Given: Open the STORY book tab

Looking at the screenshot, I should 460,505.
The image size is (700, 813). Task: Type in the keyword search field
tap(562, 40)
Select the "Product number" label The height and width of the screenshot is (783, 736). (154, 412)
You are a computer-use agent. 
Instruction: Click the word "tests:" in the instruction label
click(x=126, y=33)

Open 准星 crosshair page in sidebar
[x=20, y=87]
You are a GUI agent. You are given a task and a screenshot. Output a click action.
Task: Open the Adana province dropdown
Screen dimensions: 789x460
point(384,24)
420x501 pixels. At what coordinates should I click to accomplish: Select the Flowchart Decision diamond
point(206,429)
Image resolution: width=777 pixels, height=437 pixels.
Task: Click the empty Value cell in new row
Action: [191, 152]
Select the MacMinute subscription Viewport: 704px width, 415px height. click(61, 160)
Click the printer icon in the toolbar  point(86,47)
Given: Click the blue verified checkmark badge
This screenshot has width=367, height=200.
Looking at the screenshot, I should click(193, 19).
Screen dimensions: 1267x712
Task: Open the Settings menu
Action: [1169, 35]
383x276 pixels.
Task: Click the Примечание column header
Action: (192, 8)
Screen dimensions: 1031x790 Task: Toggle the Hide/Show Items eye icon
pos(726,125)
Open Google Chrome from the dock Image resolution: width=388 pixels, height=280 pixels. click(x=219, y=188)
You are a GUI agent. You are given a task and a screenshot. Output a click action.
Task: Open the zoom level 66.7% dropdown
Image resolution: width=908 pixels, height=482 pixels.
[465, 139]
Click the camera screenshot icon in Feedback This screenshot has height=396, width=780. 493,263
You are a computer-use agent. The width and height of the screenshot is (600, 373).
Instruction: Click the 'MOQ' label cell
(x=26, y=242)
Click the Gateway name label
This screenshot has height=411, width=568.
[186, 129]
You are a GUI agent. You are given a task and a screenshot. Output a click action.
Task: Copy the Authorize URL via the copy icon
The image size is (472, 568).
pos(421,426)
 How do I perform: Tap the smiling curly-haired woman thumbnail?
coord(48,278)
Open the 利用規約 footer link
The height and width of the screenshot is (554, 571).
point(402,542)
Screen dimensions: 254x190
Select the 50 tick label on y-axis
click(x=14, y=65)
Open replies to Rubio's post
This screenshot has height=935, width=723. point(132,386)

# # # # # # #

* [What the task requires]:
Looking at the material above, please copy exactly every line from its first line through the line containing "Open Google Chrome", with both ends included and nothing else.

* [Exercise response]:
Given: Open the STORY book tab

Looking at the screenshot, I should 460,505.
The image size is (700, 813). Task: Type in the keyword search field
tap(562, 40)
Select the "Product number" label The height and width of the screenshot is (783, 736). (154, 412)
You are a computer-use agent. 
Instruction: Click the word "tests:" in the instruction label
click(x=126, y=33)

Open 准星 crosshair page in sidebar
[x=20, y=87]
You are a GUI agent. You are given a task and a screenshot. Output a click action.
Task: Open the Adana province dropdown
Screen dimensions: 789x460
point(384,24)
420x501 pixels. At what coordinates should I click to accomplish: Select the Flowchart Decision diamond
point(206,429)
Image resolution: width=777 pixels, height=437 pixels.
Task: Click the empty Value cell in new row
Action: [191, 152]
Select the MacMinute subscription Viewport: 704px width, 415px height. click(61, 160)
Click the printer icon in the toolbar  point(86,47)
Given: Click the blue verified checkmark badge
This screenshot has width=367, height=200.
Looking at the screenshot, I should click(193, 19).
Screen dimensions: 1267x712
Task: Open the Settings menu
Action: [1169, 35]
383x276 pixels.
Task: Click the Примечание column header
Action: (192, 8)
Screen dimensions: 1031x790 Task: Toggle the Hide/Show Items eye icon
pos(726,125)
Open Google Chrome from the dock Image resolution: width=388 pixels, height=280 pixels. click(x=219, y=188)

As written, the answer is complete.